July 2024 marks the 150th anniversary of the birth of Serge Koussevitzky – the Russian-born double bass virtuoso turned music director, educator and mentor. Fellow double bassist and conductor Leon Bosch examines his hugely influential life

Serge Koussevitzky pictured around 1930
STUDENT PHOTO COURTESY OF THE BOSTON SYMPHONY ORCHESTRA

Serge Koussevitzky was an enigma. His status as a double bass soloist equalled that of his illustrious predecessors Domenico Dragonetti (1763–1846) and Giovanni Bottesini (1821–89). He was also a conductor who commanded the same reverence accorded to Toscanini and Stokowski, a passionate advocate for new music, an esteemed publisher, and a dedicated educator of and mentor to a generation of musicians.

But he also had his detractors. Orchestral musicians, especially those of the Boston Symphony Orchestra, feared and resented his autocratic hiring and firing of musicians; some doubted the integrity of his musical education and his suitability therefore as music director; and he was notoriously also often at loggerheads with music critics.

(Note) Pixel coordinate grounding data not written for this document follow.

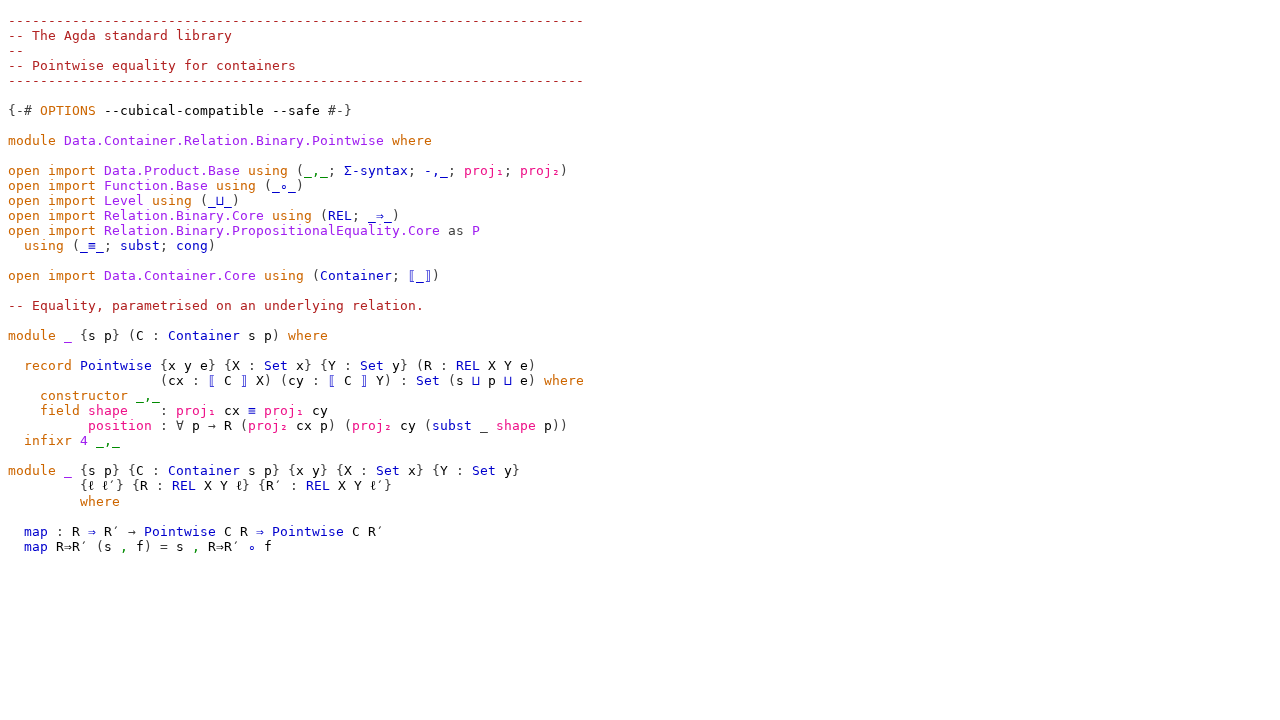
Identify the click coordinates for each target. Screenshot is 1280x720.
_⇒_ (380, 215)
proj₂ (540, 170)
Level (124, 200)
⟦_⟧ (420, 275)
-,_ (436, 170)
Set (276, 365)
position (120, 425)
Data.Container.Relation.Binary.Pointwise (224, 140)
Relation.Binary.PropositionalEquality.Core (272, 230)
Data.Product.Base (172, 170)
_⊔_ (220, 200)
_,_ (316, 170)
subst (140, 245)
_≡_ (92, 245)
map (36, 531)
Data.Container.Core (180, 275)
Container (356, 275)
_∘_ (284, 185)
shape (108, 410)
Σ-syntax (376, 170)
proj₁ (484, 170)
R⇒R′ (72, 546)
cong (192, 245)
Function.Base (156, 185)
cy (296, 380)
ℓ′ (109, 485)
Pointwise (116, 365)
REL (340, 215)
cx (176, 380)
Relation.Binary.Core (184, 215)
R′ (274, 485)
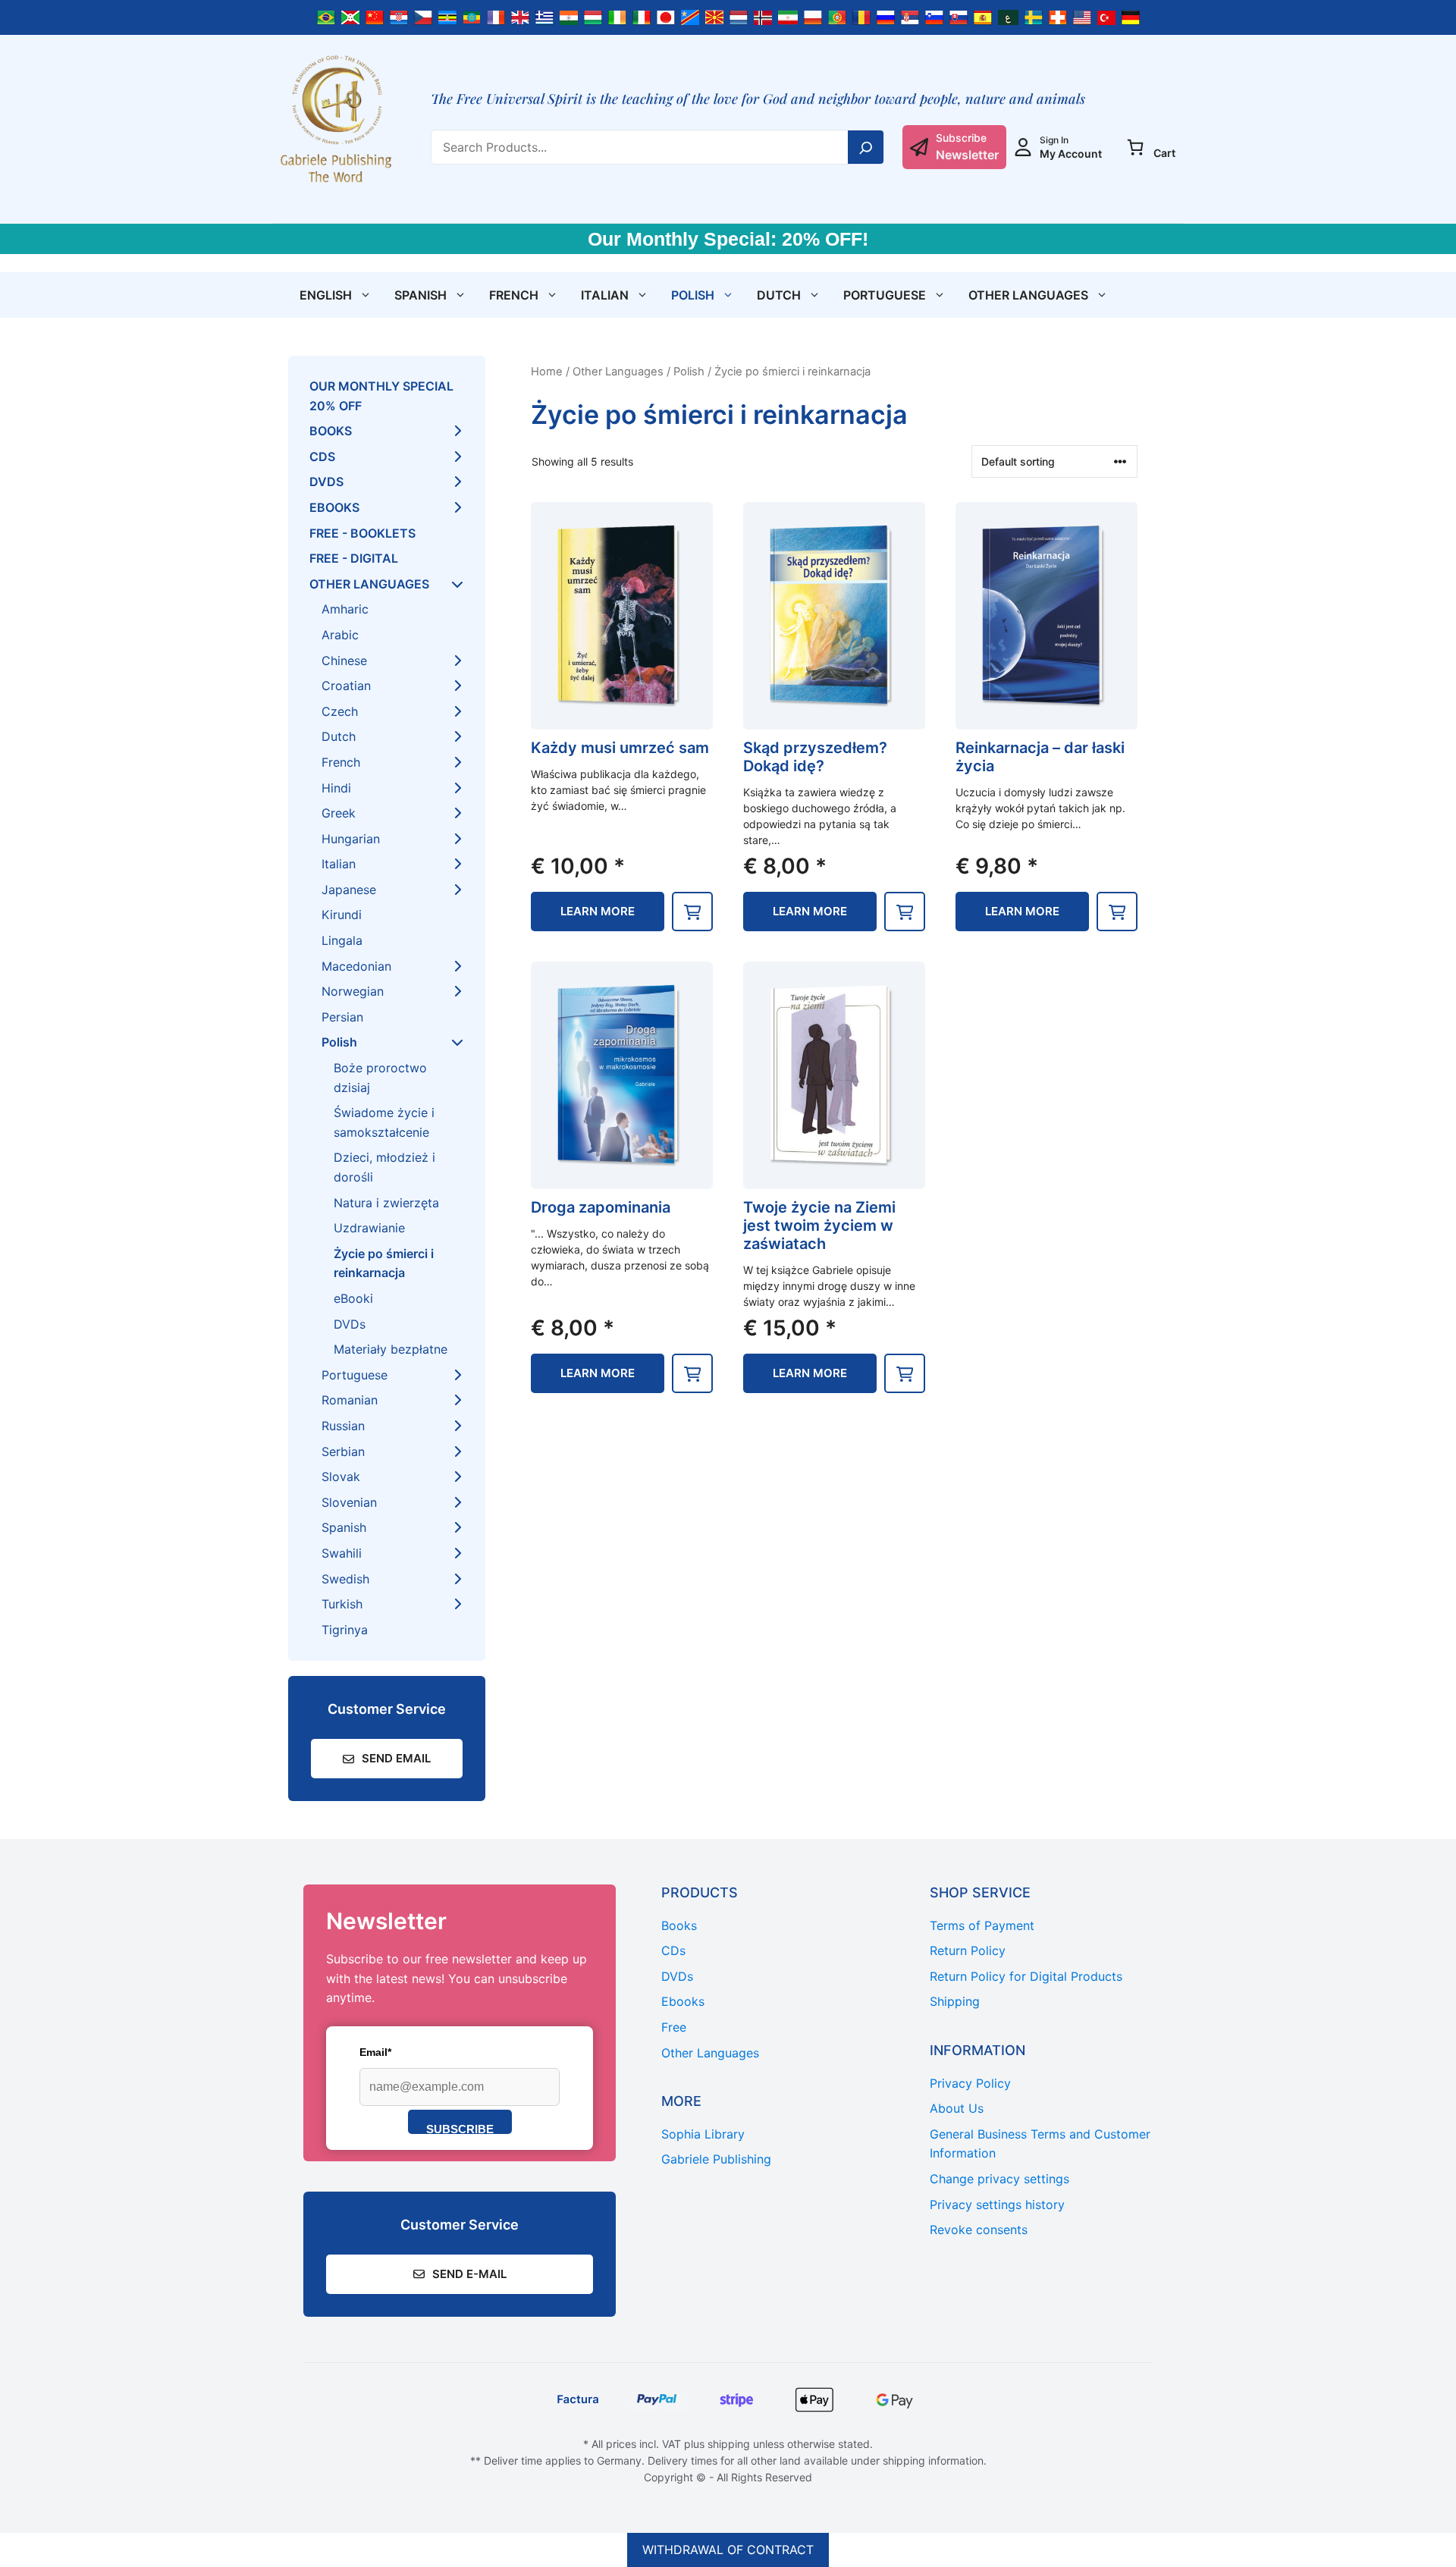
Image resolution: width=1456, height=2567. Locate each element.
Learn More (597, 911)
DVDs (326, 481)
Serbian (343, 1451)
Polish (692, 295)
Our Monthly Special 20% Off (381, 395)
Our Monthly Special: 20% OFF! (728, 238)
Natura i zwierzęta (386, 1202)
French (513, 295)
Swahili (342, 1553)
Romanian (350, 1399)
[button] (692, 911)
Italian (605, 295)
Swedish (345, 1578)
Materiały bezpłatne (390, 1349)
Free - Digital (353, 558)
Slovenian (349, 1502)
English (326, 295)
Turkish (342, 1603)
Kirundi (342, 914)
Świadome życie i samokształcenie (384, 1122)
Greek (339, 813)
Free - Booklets (362, 533)
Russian (343, 1425)
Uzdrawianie (369, 1227)
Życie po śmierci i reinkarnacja (384, 1263)
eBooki (353, 1298)
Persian (342, 1017)
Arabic (340, 634)
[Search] (866, 147)
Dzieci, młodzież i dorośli (384, 1167)
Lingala (342, 940)
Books (330, 430)
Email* (375, 2052)
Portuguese (884, 295)
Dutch (779, 295)
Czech (340, 711)
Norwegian (353, 991)
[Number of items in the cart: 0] (1135, 147)
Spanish (420, 295)
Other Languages (1028, 295)
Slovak (341, 1476)
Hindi (336, 788)
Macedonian (356, 966)
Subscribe (460, 2128)
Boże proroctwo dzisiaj (380, 1077)
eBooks (334, 507)
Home (547, 371)
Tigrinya (345, 1629)
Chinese (344, 660)
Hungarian (351, 838)
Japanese (349, 889)
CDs (322, 456)
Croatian (346, 685)
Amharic (345, 609)
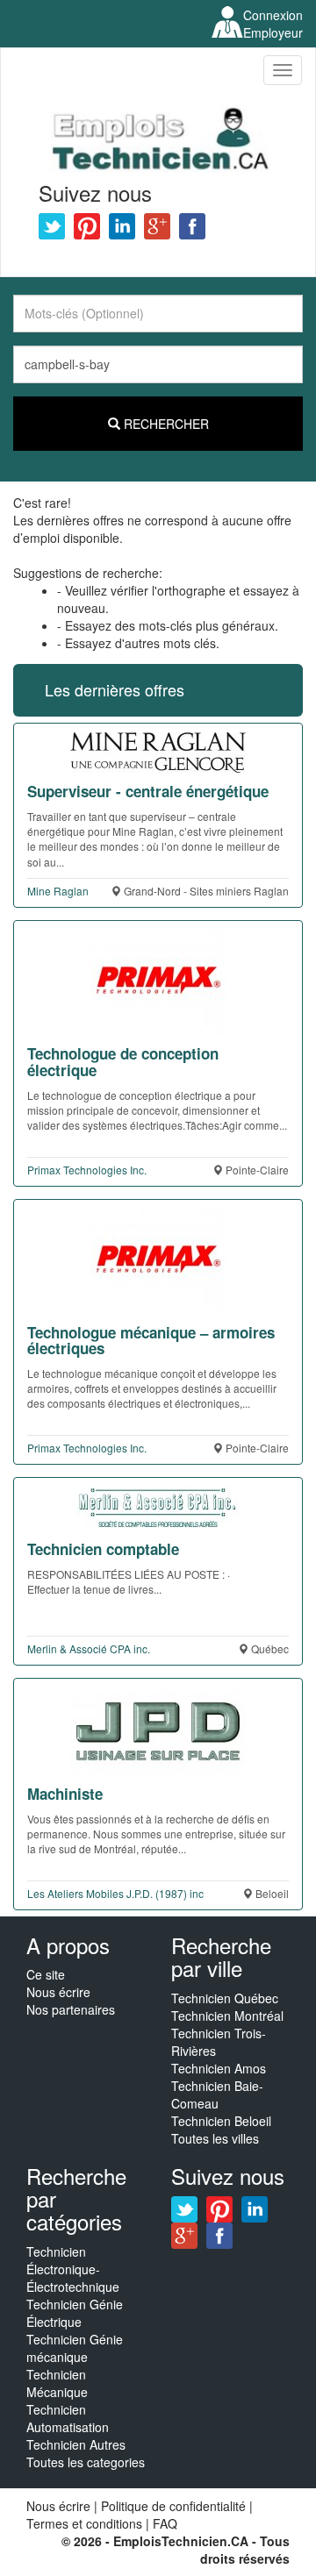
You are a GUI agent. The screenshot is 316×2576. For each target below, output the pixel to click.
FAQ (165, 2523)
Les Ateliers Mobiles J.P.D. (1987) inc (115, 1893)
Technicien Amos (218, 2068)
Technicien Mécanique (57, 2383)
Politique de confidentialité (173, 2506)
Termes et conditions (86, 2523)
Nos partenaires (70, 2009)
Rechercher (164, 423)
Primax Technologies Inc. (87, 1169)
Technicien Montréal (227, 2015)
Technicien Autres (76, 2444)
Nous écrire (58, 1992)
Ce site (45, 1974)
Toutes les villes (215, 2138)
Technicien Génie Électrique (74, 2312)
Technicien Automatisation (67, 2418)
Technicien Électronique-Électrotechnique (72, 2269)
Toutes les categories (85, 2462)
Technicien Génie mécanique (74, 2347)
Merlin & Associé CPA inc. (88, 1648)
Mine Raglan (58, 890)
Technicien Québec (224, 1998)
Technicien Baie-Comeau (217, 2094)
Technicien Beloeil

The occasion of the 150th anniversary of his birth provides a convenient opportunity for evaluating his legacy and perhaps coming to a greater understanding of the man himself.

EARLY YEARS

Koussevitzky was born into a musical family in the small town of Vishny-Volochok, approximately 180 miles north-west of Moscow, on 26 July 1874. His father, Alexander Koussevitzky, was a violinist and his mother, Anna Barabeitchik, a pianist. The young Sergey Alexandrovich was a musical child, and learnt to play a number of instruments, including the violin, trumpet and tuba, but with the cello as his primary focus at that time.

At the age of 17, Koussevitzky set off for Moscow to further his musical education. He failed to secure a place at the Moscow Imperial Conservatory, on account of presenting himself too late after the start of term, but he cajoled his way into the school of the Moscow Philharmonic Society, where the only available scholarships were for trombonist, piccolo player and double bassist. He chose the double bass and made rapid progress under the guidance of his teacher Josef Ramboušek, principal double bassist of the Bolshoi Theatre and professor of double bass at the school of the Moscow Philharmonic Society from 1882 until his death in 1901.

As a 15-year-old student

Koussevitzky practised demonically, much to the annoyance of his roommates, who found him a barnlike loft space where he could practise endlessly without disturbing anyone. His efforts were richly rewarded, however. In 1892, one year after entering the Philharmonic Society school, he was presented to Tchaikovsky as a double bass virtuoso, performing Ramboušek’s arrangement of the Andante cantabile from Tchaikovsky’s First String Quartet with the composer himself at the piano. And in October 1894, Koussevitzky became a member of the Bolshoi Theatre orchestra in Moscow.